__Objective__.
Extract every line of the material below that contains the word "displaying", matching case exactly.
··· Listed entries
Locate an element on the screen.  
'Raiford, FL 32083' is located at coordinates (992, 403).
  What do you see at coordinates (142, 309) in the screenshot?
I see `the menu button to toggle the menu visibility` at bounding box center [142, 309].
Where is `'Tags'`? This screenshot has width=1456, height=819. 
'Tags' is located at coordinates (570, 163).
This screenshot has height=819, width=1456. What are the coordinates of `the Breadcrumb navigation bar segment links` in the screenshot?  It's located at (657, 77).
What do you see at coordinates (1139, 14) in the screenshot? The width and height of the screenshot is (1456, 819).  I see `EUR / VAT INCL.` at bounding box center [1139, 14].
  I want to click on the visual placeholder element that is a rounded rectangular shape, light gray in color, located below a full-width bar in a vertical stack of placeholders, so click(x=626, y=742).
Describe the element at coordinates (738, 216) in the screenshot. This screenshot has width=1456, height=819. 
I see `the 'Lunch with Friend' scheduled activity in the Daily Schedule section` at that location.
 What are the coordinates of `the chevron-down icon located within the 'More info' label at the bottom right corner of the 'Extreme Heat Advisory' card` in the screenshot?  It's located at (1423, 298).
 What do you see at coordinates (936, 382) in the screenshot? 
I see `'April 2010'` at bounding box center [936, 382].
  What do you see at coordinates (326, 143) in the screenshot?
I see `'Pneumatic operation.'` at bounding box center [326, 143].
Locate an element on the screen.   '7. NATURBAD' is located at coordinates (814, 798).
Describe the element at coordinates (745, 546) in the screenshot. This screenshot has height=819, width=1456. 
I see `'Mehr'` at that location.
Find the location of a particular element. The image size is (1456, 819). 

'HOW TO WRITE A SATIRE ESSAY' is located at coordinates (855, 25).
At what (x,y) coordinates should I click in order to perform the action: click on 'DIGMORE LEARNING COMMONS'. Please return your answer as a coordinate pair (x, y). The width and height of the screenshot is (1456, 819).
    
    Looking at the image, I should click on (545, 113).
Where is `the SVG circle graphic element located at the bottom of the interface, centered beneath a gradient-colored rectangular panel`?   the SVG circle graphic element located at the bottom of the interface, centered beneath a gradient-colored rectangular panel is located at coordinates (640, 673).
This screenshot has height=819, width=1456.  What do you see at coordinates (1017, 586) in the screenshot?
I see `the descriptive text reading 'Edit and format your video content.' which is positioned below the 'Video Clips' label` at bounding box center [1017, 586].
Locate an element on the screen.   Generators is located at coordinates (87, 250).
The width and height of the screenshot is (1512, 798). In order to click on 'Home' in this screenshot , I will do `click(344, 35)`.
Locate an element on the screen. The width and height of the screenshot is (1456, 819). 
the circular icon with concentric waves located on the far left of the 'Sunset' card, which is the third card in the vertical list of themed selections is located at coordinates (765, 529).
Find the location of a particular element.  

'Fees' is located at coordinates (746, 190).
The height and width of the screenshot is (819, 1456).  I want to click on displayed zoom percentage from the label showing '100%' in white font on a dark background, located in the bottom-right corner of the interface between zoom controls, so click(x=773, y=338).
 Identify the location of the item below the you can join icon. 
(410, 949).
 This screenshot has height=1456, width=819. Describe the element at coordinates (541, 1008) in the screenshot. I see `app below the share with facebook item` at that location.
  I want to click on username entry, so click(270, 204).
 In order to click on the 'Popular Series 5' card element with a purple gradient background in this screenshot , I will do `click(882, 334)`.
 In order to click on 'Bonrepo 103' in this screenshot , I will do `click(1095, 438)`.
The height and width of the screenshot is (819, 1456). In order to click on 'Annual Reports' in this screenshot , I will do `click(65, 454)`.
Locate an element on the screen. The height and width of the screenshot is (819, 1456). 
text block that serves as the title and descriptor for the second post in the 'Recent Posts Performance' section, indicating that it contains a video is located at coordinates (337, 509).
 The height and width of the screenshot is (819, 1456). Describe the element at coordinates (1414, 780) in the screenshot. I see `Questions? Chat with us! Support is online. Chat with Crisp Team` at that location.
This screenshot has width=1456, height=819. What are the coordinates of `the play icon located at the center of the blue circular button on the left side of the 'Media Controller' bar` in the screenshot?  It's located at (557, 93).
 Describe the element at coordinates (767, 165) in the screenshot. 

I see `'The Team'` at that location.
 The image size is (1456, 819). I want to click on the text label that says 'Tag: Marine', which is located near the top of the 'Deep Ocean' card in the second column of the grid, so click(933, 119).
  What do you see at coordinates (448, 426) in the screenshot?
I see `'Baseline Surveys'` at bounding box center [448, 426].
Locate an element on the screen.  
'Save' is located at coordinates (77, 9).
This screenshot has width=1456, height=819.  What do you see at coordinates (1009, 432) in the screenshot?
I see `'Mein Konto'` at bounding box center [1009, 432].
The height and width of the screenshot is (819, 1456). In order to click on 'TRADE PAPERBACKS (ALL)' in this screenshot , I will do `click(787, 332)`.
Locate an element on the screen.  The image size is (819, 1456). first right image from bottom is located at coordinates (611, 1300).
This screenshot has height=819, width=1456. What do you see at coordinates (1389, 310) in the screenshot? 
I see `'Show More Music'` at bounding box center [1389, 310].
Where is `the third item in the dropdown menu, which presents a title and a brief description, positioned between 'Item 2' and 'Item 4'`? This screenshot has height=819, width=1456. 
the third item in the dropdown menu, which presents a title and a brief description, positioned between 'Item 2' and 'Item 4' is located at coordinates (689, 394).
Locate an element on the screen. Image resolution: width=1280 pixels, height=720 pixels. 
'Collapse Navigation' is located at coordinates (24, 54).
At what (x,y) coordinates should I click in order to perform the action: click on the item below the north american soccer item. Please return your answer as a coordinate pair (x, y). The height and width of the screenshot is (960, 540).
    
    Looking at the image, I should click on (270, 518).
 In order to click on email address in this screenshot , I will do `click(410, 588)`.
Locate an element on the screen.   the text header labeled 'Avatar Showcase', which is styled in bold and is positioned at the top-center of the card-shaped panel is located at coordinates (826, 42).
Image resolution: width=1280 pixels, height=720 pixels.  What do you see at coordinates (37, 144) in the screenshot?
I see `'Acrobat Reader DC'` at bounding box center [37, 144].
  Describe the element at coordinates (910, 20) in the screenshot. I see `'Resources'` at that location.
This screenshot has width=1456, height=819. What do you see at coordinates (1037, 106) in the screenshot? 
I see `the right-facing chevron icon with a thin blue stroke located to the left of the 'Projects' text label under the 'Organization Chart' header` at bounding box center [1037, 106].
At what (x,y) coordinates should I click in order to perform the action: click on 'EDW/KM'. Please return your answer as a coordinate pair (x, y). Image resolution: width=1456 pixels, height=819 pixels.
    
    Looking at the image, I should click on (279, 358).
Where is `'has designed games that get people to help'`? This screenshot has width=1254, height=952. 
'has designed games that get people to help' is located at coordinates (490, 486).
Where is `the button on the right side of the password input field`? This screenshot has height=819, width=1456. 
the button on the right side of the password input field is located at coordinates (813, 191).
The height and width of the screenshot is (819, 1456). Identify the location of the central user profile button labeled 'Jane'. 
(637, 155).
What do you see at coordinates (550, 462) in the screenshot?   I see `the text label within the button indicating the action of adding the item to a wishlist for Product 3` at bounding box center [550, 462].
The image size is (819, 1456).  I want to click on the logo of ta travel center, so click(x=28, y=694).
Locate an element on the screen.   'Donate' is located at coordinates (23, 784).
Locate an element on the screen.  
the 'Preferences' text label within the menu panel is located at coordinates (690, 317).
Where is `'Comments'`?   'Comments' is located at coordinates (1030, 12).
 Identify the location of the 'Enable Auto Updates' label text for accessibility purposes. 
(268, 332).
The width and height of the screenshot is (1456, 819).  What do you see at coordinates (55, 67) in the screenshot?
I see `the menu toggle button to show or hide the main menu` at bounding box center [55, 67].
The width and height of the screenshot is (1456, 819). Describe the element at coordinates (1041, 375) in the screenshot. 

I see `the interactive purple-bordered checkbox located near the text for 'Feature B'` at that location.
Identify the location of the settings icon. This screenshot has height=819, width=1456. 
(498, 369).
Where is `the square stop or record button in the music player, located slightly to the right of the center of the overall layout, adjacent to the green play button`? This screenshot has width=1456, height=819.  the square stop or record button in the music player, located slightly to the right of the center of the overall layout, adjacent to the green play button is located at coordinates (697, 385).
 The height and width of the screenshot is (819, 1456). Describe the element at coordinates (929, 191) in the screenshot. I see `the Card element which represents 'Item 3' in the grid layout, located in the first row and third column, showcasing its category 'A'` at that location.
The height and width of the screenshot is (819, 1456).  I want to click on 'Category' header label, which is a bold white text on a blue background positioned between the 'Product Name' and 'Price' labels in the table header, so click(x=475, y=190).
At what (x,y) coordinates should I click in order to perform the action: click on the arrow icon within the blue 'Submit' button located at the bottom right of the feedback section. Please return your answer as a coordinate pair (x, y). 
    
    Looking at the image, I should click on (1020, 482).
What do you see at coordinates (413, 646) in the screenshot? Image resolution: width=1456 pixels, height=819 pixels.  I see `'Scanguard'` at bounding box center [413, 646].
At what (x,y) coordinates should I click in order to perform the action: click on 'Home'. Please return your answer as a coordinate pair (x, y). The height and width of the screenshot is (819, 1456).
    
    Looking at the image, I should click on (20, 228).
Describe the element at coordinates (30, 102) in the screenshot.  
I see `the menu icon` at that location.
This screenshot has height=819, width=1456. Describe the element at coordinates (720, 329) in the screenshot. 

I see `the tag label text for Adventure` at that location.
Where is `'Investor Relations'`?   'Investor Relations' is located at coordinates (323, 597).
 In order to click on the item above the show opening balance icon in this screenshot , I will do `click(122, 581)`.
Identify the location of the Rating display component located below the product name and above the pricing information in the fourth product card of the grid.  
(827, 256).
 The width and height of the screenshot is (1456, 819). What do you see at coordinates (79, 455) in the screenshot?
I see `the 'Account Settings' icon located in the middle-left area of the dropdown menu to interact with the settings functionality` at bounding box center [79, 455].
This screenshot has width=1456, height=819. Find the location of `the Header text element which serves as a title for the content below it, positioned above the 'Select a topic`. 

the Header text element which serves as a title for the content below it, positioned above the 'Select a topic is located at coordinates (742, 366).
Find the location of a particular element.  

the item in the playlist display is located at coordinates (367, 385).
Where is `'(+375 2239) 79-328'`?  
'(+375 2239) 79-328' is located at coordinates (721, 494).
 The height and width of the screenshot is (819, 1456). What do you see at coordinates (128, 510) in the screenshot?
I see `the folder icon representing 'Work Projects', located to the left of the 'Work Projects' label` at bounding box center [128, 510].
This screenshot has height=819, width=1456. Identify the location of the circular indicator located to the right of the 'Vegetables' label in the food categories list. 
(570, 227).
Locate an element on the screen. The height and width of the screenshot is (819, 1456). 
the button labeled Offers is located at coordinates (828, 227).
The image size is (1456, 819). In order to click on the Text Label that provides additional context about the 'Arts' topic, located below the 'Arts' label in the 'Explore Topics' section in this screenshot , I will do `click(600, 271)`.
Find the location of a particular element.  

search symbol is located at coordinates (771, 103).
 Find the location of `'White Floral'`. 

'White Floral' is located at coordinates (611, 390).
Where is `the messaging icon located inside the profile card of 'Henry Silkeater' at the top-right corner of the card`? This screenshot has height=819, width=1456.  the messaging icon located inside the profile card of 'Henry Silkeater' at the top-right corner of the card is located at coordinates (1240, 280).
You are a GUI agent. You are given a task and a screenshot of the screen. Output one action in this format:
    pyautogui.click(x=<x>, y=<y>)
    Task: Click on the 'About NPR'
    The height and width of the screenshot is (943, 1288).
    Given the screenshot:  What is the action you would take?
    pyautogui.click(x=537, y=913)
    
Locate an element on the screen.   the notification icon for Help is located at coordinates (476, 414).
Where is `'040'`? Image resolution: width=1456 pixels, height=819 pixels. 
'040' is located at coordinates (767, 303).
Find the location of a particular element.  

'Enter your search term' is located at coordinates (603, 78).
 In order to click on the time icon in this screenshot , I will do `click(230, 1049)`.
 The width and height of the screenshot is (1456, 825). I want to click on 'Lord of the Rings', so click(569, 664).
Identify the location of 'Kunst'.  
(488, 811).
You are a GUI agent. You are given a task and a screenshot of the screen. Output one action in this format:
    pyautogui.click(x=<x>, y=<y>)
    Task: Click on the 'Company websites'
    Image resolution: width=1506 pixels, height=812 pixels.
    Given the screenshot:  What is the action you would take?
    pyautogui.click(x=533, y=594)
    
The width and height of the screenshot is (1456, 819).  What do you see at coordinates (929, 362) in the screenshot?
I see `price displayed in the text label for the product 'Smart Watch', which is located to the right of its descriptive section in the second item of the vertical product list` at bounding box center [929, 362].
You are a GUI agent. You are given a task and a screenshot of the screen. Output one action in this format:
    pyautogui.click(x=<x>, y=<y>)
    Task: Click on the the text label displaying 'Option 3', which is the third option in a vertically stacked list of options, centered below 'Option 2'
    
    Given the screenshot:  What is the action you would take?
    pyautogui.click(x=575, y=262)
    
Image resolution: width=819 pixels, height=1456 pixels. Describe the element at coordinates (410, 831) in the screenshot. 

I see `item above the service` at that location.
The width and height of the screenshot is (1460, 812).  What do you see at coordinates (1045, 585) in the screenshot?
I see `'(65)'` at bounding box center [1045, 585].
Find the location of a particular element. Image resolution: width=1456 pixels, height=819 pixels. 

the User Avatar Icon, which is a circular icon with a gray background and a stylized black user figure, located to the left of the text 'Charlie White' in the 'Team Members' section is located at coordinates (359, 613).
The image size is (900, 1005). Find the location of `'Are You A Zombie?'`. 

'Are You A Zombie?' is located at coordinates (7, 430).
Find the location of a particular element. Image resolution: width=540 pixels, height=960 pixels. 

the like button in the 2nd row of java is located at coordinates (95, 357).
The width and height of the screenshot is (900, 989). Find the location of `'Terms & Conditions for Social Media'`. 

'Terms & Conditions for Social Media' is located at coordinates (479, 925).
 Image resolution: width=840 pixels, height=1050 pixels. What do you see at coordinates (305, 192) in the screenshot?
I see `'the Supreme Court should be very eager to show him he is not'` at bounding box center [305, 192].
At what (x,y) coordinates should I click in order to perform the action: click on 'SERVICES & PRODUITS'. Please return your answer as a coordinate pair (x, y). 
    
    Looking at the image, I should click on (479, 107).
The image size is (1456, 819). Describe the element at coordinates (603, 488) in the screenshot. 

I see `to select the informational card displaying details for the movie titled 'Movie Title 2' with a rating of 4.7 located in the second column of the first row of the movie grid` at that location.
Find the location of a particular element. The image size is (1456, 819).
······
__Response to the exercise__.
    Task: Click on the the text label displaying 'Option 3', which is the third option in a vertically stacked list of options, centered below 'Option 2'
I see `to select the informational card displaying details for the movie titled 'Movie Title 2' with a rating of 4.7 located in the second column of the first row of the movie grid` at that location.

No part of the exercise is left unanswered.